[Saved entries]

[Start of section]

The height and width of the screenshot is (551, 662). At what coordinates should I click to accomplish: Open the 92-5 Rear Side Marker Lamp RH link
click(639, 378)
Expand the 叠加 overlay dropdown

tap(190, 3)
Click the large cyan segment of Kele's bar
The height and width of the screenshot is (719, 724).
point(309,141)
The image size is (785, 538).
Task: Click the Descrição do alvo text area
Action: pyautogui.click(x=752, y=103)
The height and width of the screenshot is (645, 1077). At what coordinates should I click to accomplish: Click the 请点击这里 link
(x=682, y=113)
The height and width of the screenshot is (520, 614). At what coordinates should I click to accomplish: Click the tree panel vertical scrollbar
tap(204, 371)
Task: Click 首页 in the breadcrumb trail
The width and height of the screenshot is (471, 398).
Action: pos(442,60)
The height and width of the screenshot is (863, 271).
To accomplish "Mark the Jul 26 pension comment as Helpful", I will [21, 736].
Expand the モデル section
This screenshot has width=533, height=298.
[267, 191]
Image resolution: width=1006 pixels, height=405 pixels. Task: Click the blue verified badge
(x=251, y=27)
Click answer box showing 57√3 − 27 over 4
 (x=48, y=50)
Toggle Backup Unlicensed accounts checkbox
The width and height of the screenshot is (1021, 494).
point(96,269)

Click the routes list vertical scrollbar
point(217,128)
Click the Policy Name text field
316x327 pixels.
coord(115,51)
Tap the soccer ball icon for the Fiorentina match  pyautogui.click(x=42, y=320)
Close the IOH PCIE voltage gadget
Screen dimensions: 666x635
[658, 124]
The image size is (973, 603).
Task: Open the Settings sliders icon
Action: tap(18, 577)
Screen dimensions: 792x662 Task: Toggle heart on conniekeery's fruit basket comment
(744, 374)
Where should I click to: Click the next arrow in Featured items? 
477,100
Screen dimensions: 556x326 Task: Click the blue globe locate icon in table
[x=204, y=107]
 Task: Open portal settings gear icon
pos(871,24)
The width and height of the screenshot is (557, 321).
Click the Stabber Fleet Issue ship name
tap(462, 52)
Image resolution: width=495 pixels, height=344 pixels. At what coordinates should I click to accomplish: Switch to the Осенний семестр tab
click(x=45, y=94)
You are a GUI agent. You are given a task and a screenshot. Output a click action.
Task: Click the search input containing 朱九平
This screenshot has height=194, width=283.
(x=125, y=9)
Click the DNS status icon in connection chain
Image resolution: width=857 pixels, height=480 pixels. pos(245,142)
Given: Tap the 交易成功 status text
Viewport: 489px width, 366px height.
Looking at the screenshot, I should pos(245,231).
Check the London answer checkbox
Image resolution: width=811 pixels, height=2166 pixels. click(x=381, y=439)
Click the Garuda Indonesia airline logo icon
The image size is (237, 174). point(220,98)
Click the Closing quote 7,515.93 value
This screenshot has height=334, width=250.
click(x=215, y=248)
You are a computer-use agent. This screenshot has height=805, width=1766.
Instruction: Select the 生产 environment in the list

[End of section]

Lines from the top of the data above through the line with "Click the large cyan segment of Kele's bar", both ends included: copy them exactly, nothing more.

Exercise result:
The height and width of the screenshot is (551, 662). At what coordinates should I click to accomplish: Open the 92-5 Rear Side Marker Lamp RH link
click(639, 378)
Expand the 叠加 overlay dropdown

tap(190, 3)
Click the large cyan segment of Kele's bar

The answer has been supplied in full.